* **Given exercise**: Revise the material below by changing every "Screen dimensions" to "Screen size", and leave everything else as it is.
§
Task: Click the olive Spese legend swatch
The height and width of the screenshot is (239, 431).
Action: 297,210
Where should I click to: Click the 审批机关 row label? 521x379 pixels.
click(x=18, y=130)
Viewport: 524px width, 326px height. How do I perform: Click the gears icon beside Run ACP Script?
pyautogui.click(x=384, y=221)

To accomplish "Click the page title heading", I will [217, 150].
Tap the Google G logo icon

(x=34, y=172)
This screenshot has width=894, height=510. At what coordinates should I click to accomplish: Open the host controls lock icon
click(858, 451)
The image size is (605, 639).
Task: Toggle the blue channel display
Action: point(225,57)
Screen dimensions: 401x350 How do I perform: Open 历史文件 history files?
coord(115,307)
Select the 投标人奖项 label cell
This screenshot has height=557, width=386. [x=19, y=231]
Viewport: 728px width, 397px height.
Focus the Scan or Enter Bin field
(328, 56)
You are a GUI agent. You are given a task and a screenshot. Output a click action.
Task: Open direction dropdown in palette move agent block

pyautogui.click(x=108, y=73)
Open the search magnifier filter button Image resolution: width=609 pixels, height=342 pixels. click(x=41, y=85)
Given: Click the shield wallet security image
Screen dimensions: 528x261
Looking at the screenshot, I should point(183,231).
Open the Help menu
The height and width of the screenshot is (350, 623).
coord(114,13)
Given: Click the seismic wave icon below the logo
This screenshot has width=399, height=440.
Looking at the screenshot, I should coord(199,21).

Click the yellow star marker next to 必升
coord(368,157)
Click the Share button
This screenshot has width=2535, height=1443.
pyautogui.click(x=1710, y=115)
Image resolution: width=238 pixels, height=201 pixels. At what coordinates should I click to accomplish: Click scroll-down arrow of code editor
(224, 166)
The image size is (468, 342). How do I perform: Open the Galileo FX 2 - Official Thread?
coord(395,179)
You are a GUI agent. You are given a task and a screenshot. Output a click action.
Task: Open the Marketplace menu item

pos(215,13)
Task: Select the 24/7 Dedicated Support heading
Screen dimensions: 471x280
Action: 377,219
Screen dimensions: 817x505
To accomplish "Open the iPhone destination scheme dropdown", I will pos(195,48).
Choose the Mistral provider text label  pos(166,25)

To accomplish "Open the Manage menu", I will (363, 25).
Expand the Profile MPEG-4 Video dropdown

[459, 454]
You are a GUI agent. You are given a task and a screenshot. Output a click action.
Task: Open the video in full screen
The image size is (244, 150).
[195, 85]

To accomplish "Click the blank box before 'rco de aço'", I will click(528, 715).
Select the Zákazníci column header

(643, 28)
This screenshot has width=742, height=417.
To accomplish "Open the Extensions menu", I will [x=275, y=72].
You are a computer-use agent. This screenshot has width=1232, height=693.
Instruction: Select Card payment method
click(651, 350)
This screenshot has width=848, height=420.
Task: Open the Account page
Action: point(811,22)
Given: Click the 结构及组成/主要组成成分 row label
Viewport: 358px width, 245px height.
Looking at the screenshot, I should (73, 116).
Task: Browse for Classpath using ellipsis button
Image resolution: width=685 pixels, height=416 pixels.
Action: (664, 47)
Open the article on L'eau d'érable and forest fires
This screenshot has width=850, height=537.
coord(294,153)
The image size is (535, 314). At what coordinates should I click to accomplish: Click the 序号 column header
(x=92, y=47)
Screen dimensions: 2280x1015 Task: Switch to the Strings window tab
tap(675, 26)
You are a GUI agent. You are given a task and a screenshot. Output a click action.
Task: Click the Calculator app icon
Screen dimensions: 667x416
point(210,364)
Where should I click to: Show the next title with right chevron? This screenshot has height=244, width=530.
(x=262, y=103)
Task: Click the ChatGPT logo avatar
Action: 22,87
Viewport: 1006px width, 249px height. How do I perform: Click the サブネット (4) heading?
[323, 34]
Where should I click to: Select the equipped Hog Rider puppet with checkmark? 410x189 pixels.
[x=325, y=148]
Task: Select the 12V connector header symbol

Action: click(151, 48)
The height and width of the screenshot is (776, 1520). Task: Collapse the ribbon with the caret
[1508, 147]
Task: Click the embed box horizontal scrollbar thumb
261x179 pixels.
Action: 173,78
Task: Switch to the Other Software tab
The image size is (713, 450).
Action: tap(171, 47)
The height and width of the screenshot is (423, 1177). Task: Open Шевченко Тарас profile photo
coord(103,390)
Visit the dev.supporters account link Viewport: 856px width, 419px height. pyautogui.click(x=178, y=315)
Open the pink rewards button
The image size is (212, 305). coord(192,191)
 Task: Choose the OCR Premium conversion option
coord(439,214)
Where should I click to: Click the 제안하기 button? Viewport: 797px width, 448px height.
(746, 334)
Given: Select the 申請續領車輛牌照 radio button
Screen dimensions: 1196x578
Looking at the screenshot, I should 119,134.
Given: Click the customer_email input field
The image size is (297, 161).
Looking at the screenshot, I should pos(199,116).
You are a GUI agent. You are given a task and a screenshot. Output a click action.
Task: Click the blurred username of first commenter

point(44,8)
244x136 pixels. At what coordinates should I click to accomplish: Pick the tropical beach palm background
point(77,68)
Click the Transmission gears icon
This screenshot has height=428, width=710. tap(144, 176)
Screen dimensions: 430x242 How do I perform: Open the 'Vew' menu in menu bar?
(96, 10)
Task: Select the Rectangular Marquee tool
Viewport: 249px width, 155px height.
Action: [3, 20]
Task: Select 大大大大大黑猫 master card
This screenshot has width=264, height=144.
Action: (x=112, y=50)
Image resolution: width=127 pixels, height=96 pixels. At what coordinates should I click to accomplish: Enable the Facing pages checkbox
§
* **Correct output**:
Task: Click the olive Spese legend swatch
The height and width of the screenshot is (239, 431).
Action: 297,210
Where should I click to: Click the 审批机关 row label? 521x379 pixels.
click(x=18, y=130)
Viewport: 524px width, 326px height. How do I perform: Click the gears icon beside Run ACP Script?
pyautogui.click(x=384, y=221)

To accomplish "Click the page title heading", I will [217, 150].
Tap the Google G logo icon

(x=34, y=172)
This screenshot has width=894, height=510. At what coordinates should I click to accomplish: Open the host controls lock icon
click(858, 451)
The image size is (605, 639).
Task: Toggle the blue channel display
Action: point(225,57)
Screen size: 401x350 How do I perform: Open 历史文件 history files?
coord(115,307)
Select the 投标人奖项 label cell
This screenshot has height=557, width=386. [x=19, y=231]
Viewport: 728px width, 397px height.
Focus the Scan or Enter Bin field
(328, 56)
You are a GUI agent. You are given a task and a screenshot. Output a click action.
Task: Open direction dropdown in palette move agent block

pyautogui.click(x=108, y=73)
Open the search magnifier filter button Image resolution: width=609 pixels, height=342 pixels. click(x=41, y=85)
Given: Click the shield wallet security image
Screen size: 528x261
Looking at the screenshot, I should point(183,231).
Open the Help menu
The height and width of the screenshot is (350, 623).
coord(114,13)
Given: Click the seismic wave icon below the logo
This screenshot has width=399, height=440.
Looking at the screenshot, I should coord(199,21).

Click the yellow star marker next to 必升
coord(368,157)
Click the Share button
This screenshot has width=2535, height=1443.
pyautogui.click(x=1710, y=115)
Image resolution: width=238 pixels, height=201 pixels. At what coordinates should I click to accomplish: Click scroll-down arrow of code editor
(224, 166)
The image size is (468, 342). How do I perform: Open the Galileo FX 2 - Official Thread?
coord(395,179)
You are a GUI agent. You are given a task and a screenshot. Output a click action.
Task: Open the Marketplace menu item

pos(215,13)
Task: Select the 24/7 Dedicated Support heading
Screen size: 471x280
Action: 377,219
Screen size: 817x505
To accomplish "Open the iPhone destination scheme dropdown", I will pos(195,48).
Choose the Mistral provider text label  pos(166,25)

To accomplish "Open the Manage menu", I will (363, 25).
Expand the Profile MPEG-4 Video dropdown

[459, 454]
You are a GUI agent. You are given a task and a screenshot. Output a click action.
Task: Open the video in full screen
The image size is (244, 150).
[195, 85]

To accomplish "Click the blank box before 'rco de aço'", I will click(528, 715).
Select the Zákazníci column header

(643, 28)
This screenshot has width=742, height=417.
To accomplish "Open the Extensions menu", I will [x=275, y=72].
You are a computer-use agent. This screenshot has width=1232, height=693.
Instruction: Select Card payment method
click(651, 350)
This screenshot has width=848, height=420.
Task: Open the Account page
Action: point(811,22)
Given: Click the 结构及组成/主要组成成分 row label
Viewport: 358px width, 245px height.
Looking at the screenshot, I should (73, 116).
Task: Browse for Classpath using ellipsis button
Image resolution: width=685 pixels, height=416 pixels.
Action: (664, 47)
Open the article on L'eau d'érable and forest fires
This screenshot has width=850, height=537.
coord(294,153)
The image size is (535, 314). At what coordinates should I click to accomplish: Click the 序号 column header
(x=92, y=47)
Screen size: 2280x1015 Task: Switch to the Strings window tab
tap(675, 26)
You are a GUI agent. You are given a task and a screenshot. Output a click action.
Task: Click the Calculator app icon
Screen size: 667x416
point(210,364)
Where should I click to: Show the next title with right chevron? This screenshot has height=244, width=530.
(x=262, y=103)
Task: Click the ChatGPT logo avatar
Action: 22,87
Viewport: 1006px width, 249px height. How do I perform: Click the サブネット (4) heading?
[323, 34]
Where should I click to: Select the equipped Hog Rider puppet with checkmark? 410x189 pixels.
[x=325, y=148]
Task: Select the 12V connector header symbol

Action: click(151, 48)
The height and width of the screenshot is (776, 1520). Task: Collapse the ribbon with the caret
[1508, 147]
Task: Click the embed box horizontal scrollbar thumb
261x179 pixels.
Action: 173,78
Task: Switch to the Other Software tab
The image size is (713, 450).
Action: tap(171, 47)
The height and width of the screenshot is (423, 1177). Task: Open Шевченко Тарас profile photo
coord(103,390)
Visit the dev.supporters account link Viewport: 856px width, 419px height. pyautogui.click(x=178, y=315)
Open the pink rewards button
The image size is (212, 305). coord(192,191)
 Task: Choose the OCR Premium conversion option
coord(439,214)
Where should I click to: Click the 제안하기 button? Viewport: 797px width, 448px height.
(746, 334)
Given: Select the 申請續領車輛牌照 radio button
Screen size: 1196x578
Looking at the screenshot, I should 119,134.
Given: Click the customer_email input field
The image size is (297, 161).
Looking at the screenshot, I should pos(199,116).
You are a GUI agent. You are given a task and a screenshot. Output a click action.
Task: Click the blurred username of first commenter

point(44,8)
244x136 pixels. At what coordinates should I click to accomplish: Pick the tropical beach palm background
point(77,68)
Click the Transmission gears icon
This screenshot has height=428, width=710. tap(144, 176)
Screen size: 430x242 How do I perform: Open the 'Vew' menu in menu bar?
(96, 10)
Task: Select the Rectangular Marquee tool
Viewport: 249px width, 155px height.
Action: [3, 20]
Task: Select 大大大大大黑猫 master card
This screenshot has width=264, height=144.
Action: (x=112, y=50)
Image resolution: width=127 pixels, height=96 pixels. At what coordinates should I click to accomplish: Enable the Facing pages checkbox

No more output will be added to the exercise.